Aim of the task:
From the records below, copy out exactly the lines from the one containing "frozen ground (167, 1100)" to the one containing "[Buscar] (220, 54)", both included. Add nothing else.

---- Entries shown

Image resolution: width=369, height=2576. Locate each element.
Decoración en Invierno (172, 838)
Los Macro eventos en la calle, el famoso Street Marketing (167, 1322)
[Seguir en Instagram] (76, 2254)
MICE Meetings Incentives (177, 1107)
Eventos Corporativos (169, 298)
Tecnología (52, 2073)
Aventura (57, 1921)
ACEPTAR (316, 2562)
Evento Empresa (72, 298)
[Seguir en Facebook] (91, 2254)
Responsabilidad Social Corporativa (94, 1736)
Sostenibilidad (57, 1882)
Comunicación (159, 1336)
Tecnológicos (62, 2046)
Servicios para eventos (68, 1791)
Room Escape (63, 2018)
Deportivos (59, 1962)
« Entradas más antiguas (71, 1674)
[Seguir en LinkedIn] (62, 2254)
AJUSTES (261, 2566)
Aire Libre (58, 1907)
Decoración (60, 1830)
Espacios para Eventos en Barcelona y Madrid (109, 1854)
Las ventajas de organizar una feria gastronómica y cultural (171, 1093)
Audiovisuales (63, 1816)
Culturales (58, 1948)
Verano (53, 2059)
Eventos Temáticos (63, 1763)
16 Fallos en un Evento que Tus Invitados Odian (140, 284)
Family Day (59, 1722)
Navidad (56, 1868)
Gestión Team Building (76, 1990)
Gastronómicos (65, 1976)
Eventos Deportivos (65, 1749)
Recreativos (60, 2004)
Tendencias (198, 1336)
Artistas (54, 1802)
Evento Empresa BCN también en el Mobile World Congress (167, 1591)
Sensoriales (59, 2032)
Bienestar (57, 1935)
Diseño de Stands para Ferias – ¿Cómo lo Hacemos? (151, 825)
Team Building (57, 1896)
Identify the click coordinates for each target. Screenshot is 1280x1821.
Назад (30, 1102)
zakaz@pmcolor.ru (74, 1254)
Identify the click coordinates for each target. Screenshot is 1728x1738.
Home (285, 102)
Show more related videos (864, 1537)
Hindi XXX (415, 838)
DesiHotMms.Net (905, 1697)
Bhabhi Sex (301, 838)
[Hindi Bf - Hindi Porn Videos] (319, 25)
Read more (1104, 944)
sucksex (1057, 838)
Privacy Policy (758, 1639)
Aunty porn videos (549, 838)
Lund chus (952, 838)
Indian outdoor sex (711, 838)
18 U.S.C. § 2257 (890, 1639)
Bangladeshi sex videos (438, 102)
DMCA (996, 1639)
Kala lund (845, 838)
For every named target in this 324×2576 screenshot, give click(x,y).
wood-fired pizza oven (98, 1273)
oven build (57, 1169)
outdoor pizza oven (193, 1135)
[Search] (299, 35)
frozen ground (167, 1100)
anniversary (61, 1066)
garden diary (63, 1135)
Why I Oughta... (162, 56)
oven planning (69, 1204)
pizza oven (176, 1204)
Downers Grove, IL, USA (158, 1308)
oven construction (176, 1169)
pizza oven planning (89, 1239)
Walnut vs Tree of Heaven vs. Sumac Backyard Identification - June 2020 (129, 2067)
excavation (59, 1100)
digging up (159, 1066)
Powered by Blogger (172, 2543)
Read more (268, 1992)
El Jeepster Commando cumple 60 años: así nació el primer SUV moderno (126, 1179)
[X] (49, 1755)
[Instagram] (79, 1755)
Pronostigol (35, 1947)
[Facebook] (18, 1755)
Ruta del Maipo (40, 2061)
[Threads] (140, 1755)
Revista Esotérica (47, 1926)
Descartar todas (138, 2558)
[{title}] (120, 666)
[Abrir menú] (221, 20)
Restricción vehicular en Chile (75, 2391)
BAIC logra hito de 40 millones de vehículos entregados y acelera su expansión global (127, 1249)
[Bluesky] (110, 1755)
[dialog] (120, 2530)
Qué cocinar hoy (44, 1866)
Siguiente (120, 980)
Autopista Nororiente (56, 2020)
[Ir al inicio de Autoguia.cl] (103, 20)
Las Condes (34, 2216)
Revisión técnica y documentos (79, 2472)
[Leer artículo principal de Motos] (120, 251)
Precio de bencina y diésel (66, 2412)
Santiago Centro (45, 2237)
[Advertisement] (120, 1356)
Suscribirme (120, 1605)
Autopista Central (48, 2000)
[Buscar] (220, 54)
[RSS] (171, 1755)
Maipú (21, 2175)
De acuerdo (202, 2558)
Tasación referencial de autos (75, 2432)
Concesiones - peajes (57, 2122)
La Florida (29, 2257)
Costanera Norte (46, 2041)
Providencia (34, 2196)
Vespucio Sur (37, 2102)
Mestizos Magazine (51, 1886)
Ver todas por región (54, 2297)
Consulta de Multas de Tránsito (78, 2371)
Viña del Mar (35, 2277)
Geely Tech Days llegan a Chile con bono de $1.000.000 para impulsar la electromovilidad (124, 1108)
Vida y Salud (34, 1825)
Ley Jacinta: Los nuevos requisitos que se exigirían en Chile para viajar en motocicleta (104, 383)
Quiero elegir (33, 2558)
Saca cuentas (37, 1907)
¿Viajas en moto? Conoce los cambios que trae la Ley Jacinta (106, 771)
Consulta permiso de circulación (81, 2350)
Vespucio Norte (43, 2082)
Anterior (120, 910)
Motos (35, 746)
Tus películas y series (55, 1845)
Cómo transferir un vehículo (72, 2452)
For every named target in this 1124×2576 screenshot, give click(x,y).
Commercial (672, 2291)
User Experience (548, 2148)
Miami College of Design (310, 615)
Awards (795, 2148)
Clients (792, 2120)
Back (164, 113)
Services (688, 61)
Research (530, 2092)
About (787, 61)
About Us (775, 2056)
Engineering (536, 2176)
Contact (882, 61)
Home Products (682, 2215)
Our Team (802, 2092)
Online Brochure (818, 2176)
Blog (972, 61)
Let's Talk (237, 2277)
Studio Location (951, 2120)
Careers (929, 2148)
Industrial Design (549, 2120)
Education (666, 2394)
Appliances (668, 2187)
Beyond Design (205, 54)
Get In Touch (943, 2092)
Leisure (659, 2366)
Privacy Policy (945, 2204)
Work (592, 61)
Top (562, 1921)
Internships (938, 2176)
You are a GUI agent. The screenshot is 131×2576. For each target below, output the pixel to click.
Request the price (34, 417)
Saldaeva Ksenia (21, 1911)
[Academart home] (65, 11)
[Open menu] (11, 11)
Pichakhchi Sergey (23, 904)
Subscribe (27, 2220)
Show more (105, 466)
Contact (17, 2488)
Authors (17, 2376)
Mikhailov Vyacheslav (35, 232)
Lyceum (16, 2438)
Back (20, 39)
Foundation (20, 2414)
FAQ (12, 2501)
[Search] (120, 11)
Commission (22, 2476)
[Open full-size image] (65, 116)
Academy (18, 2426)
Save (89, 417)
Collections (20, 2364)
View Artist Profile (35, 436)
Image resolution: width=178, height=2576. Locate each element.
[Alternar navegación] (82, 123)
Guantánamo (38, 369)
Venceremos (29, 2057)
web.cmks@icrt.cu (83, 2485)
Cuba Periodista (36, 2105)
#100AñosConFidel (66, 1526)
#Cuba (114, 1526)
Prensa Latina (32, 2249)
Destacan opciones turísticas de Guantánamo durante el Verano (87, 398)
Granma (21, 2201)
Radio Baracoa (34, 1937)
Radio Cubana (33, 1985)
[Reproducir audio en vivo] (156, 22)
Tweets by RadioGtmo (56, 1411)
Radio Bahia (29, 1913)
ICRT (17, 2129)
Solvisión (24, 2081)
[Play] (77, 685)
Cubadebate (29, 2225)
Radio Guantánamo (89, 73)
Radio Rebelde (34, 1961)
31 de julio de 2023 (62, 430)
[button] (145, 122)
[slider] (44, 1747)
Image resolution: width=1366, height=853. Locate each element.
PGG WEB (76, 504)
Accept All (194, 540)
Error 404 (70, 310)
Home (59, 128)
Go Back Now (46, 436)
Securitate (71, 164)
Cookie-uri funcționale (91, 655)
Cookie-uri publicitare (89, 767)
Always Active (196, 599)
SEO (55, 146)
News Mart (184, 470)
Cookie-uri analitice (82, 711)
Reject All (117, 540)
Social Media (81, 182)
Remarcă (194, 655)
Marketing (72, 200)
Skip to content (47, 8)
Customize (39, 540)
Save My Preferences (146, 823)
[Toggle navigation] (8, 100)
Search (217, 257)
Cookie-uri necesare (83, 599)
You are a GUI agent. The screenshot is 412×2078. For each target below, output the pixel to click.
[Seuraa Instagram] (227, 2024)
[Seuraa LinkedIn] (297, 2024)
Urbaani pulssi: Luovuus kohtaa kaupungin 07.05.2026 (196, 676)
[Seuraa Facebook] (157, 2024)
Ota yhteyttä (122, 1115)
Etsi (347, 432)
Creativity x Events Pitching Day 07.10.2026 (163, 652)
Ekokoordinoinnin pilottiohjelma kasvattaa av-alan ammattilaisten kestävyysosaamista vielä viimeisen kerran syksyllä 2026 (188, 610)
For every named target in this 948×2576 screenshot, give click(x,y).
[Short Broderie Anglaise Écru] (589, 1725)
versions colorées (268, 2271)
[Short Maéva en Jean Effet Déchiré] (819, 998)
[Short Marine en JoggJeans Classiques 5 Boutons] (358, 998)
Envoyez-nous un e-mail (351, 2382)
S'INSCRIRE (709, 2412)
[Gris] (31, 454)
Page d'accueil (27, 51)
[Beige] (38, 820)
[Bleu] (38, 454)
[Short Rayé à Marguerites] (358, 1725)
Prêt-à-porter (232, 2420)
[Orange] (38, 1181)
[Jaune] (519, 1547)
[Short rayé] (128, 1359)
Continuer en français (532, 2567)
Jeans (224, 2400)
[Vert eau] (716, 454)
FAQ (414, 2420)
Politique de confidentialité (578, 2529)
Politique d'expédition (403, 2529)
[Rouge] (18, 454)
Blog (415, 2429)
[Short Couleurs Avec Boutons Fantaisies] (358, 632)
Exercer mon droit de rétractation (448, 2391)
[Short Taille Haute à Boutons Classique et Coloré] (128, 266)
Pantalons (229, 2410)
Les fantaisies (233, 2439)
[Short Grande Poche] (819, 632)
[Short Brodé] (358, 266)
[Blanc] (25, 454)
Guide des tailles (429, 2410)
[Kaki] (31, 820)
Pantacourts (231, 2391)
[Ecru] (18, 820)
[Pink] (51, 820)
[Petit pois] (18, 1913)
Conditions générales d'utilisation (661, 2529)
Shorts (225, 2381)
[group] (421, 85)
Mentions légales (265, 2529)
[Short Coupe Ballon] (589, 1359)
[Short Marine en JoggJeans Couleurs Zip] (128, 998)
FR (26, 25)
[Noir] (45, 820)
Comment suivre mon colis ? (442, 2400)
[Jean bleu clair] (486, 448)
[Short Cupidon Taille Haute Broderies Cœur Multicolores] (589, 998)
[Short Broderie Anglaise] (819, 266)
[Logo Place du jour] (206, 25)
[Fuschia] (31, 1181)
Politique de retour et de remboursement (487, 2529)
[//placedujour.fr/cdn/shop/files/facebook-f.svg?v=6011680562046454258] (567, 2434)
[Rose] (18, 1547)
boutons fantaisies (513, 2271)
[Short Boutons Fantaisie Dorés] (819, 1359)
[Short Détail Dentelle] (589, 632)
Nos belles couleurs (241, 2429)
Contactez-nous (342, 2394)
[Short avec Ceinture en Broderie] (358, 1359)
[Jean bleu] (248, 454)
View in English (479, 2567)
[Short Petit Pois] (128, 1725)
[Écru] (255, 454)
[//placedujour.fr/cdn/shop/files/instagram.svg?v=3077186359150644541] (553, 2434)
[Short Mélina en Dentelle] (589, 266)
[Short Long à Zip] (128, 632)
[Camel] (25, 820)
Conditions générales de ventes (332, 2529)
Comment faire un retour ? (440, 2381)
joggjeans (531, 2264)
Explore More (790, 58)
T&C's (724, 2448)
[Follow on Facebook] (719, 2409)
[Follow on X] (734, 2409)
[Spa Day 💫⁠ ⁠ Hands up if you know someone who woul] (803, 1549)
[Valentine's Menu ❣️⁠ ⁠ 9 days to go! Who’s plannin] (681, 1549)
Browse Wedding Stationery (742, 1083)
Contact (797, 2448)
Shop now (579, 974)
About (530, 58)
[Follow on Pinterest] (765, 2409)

--------

Task result:
frozen ground (167, 1100)
anniversary (61, 1066)
garden diary (63, 1135)
Why I Oughta... (162, 56)
oven planning (69, 1204)
pizza oven (176, 1204)
Downers Grove, IL, USA (158, 1308)
oven construction (176, 1169)
pizza oven planning (89, 1239)
Walnut vs Tree of Heaven vs. Sumac Backyard Identification - June 2020 (129, 2067)
excavation (59, 1100)
digging up (159, 1066)
Powered by Blogger (172, 2543)
Read more (268, 1992)
El Jeepster Commando cumple 60 años: así nació el primer SUV moderno (126, 1179)
[X] (49, 1755)
[Instagram] (79, 1755)
Pronostigol (35, 1947)
[Facebook] (18, 1755)
Ruta del Maipo (40, 2061)
[Threads] (140, 1755)
Revista Esotérica (47, 1926)
Descartar todas (138, 2558)
[{title}] (120, 666)
[Abrir menú] (221, 20)
Restricción vehicular en Chile (75, 2391)
BAIC logra hito de 40 millones de vehículos entregados y acelera su expansión global (127, 1249)
[Bluesky] (110, 1755)
[dialog] (120, 2530)
Qué cocinar hoy (44, 1866)
Siguiente (120, 980)
Autopista Nororiente (56, 2020)
[Ir al inicio de Autoguia.cl] (103, 20)
Las Condes (34, 2216)
Revisión técnica y documentos (79, 2472)
[Leer artículo principal de Motos] (120, 251)
Precio de bencina y diésel (66, 2412)
Santiago Centro (45, 2237)
[Advertisement] (120, 1356)
Suscribirme (120, 1605)
Autopista Central (48, 2000)
[Buscar] (220, 54)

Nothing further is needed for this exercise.